Could you repeat the entries below exactly, but only from the line with "The image size" through the line with "This screenshot has width=335, height=225.", and without any picture?

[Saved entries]
* * *

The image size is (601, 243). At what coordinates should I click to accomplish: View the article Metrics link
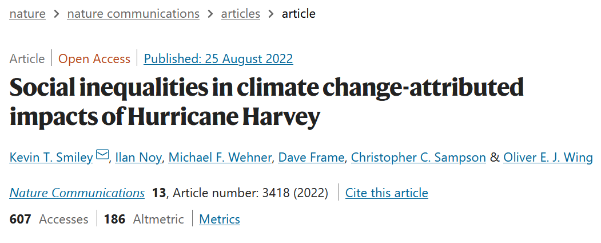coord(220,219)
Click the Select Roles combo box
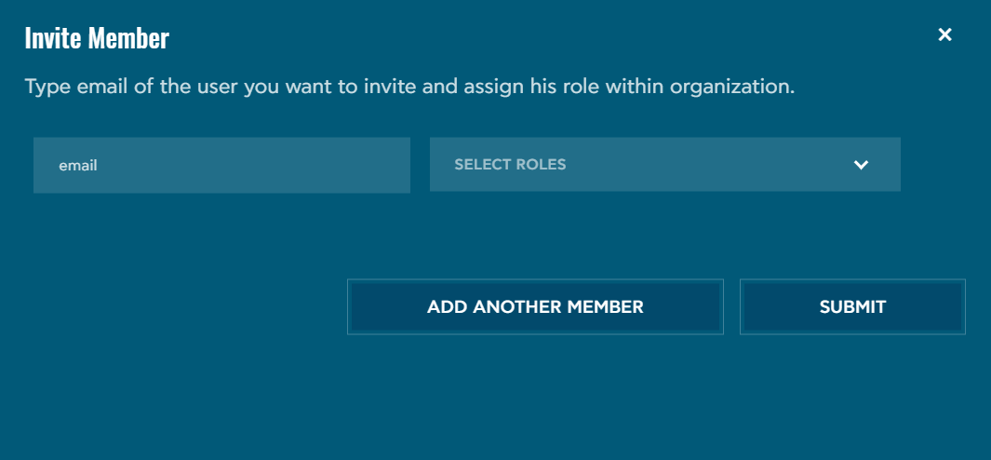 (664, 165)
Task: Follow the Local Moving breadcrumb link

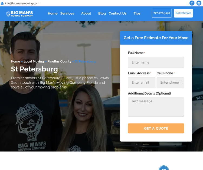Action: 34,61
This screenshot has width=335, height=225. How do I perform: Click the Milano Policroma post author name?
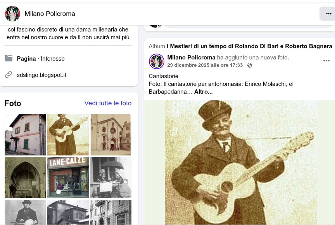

* * *

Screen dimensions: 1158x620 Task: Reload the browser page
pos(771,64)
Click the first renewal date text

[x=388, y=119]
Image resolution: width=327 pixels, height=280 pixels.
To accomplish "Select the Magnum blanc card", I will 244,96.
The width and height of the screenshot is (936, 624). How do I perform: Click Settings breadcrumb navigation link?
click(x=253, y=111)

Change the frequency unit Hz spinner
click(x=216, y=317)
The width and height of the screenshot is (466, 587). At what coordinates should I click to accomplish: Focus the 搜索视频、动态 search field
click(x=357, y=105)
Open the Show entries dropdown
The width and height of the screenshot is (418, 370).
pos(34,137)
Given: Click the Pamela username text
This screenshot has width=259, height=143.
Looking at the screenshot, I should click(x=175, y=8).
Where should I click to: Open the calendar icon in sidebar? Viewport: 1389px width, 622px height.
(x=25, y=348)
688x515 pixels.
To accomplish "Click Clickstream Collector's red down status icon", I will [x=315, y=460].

* * *

> **EXERCISE OUTPUT**:
The image size is (601, 243). At what coordinates should I click to accomplish: View the article Metrics link
coord(220,219)
Click the Select Roles combo box
 (664, 165)
Task: Follow the Local Moving breadcrumb link

Action: 34,61
This screenshot has width=335, height=225. How do I perform: Click the Milano Policroma post author name?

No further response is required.